One of my favorite services that I’ve recently started playing with is Houzz, a home remodeling/building platform.  The product quality is exceptional, and as a result the service is growing quickly on all fronts with 12 million unique users and 160k home professionals on the platforms as of January .

I think there are a number reasons why Houzz’s platform works so well:

  1. A highly fragmented market.  From interior designers to landscape architects to lighting specialists, there are hundreds of thousands of home professionals spread across the US.  In addition to specialization by skill, they tend to be focused on serving particular geographies.  All of this means that consumers have lots of choice and that home professionals have to compete for new business.  Traditionally, consumers and home professionals would connect via word-of-mouth.  Houzz is taking this fragmented, referral driven market and making it searchable from one place, reviewable, etc.  
  2. Highly visual.  For lack of a better word, Houzz really is “house porn.”  If you enjoy architecture, design, etc. then you can literally spend hours on their platform browsing and collecting photos even if you’re not “in market” for a home renovation/build.  Perviously, you would have had to cut out pictures from paper magazines like Architectural Digest to create “idea books.”  Houzz simplifies and supercharges this by centralizing a huge number of photos in one place and making it easy to create these idea books.
  3. High picture quality.  Houzz benefits from the fact that most home professionals already have some type of portfolio of their work, which would contain professional or semi-professional photos of previous client work.  These portfolios would have been in printed books that professionals would show their client and/or would have been on the professional’s own website.  Houzz centralizes this content on their platform.  Flipping through amateur photos (poor lighting, badly staged, etc.) would take out the visual appeal.  I wouldn’t underestimate how important this is to the product’s quality.
  4. Big and unique enough of a market that it requires its own platform.  Generic review platforms like Yelp don’t really work for this market.  Yelp works well for local service providers where the transaction size is pretty small – restaurants, dry cleaners, dog walkers, etc.  But the “home market” really requires its own unique platform.  The number of providers, specialization by type, organization of photos by type, home focused message boards, etc. can’t happen on Yelp.  Similarly, Pinterest doesn’t work well for this market either.  Pinterest has lots of great “home porn,” but it’s not organized by category, project, etc. in the same way Houzz is because Pinterest lacks the deep vertical specialization.  It’s more for casual “picture collectors” than for people serious about planning a remodel/build and finding professionals.
  5. High ticket size.  Building a house or undertaking a renovation is costly and time consuming.  It’s also a big emotional investment by the consumer.  These aren’t projects that you undertake casually.  Hours and hours of thought and preparation are required, which means consumers will be highly engaged on any platform that’s delivering them value in the planning process.  I’m not privy to the company’s internal user metrics, but I would be they have a very high average time spent on site per visit.  In particular, for people actively planning a project, I would be Houzz’s engagement metrics are off the charts.  On the other side of the equation, since the amount consumers spend on home renovations/builds is so high, home professionals have a big incentive to interact with Houzz’s platform and to upgrade to paid tools in order to drive new leads and ultimately conversion.  For many types of home professionals, even one new customer will more than offset the time and dollar investment on Houzz.  

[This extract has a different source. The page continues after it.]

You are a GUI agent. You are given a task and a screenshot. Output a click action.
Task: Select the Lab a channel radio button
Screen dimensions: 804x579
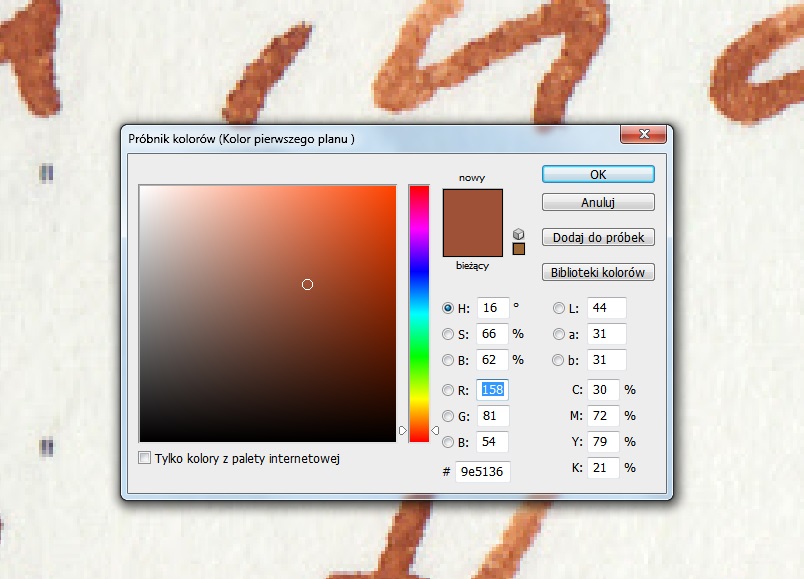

Houzz reminds me a bit of two other sets of companies that have helped to organize highly fragmented markets.  One is real estate and services like Trulia and Zillow.  Trulia and Zillow are both successful public companies.  They also monetize through a set of premium tools for real estate agents and an AdWords style model agent search.  This is clearly the route Houzz is headed down in terms of monetization.

The other is creative talent and the startup Behance, which was acquired by Adobe for $150m last year.  Like Houzz, Behance is highly visual and centralizes creative types’ portfolios in a single, easily searchable database.

If the success of these services is any indication, Houzz has a very bright future.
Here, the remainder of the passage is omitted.